_Aim_:
Render the lines of the records below as a JSON list of strings, one string per line with blank lines omitted, starting with the line containing "1144x738 pixels." and continuing through the line containing "will (x=52, y=703).".

_Material provided_:
- - - - -

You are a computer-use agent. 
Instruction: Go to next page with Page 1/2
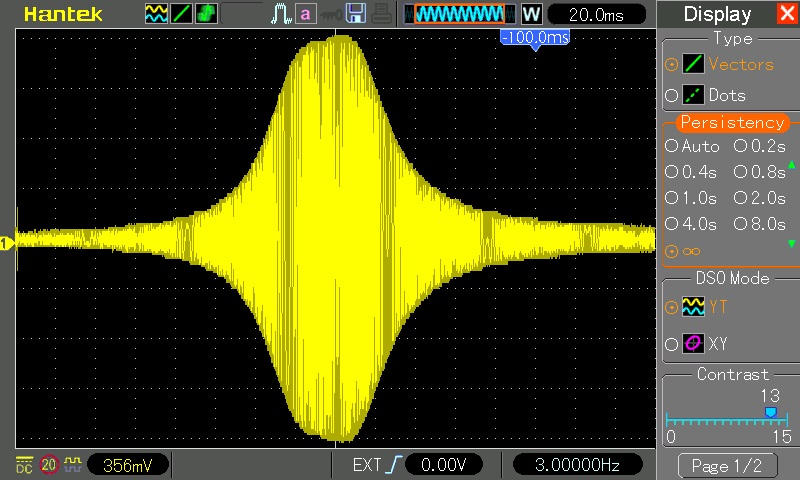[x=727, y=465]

- - - - -

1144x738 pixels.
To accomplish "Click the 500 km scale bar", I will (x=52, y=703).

- - - - -

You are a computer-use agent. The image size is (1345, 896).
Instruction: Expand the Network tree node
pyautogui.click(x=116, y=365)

- - - - -

_Reply to the exercise_:
[
  "1144x738 pixels.",
  "To accomplish \"Click the 500 km scale bar\", I will (x=52, y=703)."
]